→ **DATA FOR THE TASK**:
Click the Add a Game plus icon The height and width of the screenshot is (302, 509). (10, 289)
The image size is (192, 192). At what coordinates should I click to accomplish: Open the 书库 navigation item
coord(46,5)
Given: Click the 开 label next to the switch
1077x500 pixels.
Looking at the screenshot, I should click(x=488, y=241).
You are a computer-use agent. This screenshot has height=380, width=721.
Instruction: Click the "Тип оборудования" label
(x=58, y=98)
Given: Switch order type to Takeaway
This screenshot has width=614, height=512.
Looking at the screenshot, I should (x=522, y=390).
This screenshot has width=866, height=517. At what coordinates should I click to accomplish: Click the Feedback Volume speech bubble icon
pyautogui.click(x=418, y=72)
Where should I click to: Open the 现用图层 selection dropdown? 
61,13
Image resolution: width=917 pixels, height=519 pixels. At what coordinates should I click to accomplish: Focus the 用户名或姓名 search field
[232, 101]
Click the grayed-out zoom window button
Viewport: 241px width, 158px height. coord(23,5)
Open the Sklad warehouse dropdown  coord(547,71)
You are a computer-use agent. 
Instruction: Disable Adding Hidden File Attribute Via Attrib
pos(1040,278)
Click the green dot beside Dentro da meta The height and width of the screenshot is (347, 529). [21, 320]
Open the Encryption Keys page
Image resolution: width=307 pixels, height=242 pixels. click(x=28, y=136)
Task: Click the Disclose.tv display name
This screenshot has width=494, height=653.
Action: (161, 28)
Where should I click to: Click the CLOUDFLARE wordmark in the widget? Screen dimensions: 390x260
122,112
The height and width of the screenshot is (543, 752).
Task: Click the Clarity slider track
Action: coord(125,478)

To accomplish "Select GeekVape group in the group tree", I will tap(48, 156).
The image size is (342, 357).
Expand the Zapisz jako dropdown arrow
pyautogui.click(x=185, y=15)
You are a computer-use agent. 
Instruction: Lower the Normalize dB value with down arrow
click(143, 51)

→ **ACTIVITY**: Could you return the lines in the entries above that contain "Given"?

→ **RESULT OF THIS TASK**:
Given: Click the 开 label next to the switch
Given: Switch order type to Takeaway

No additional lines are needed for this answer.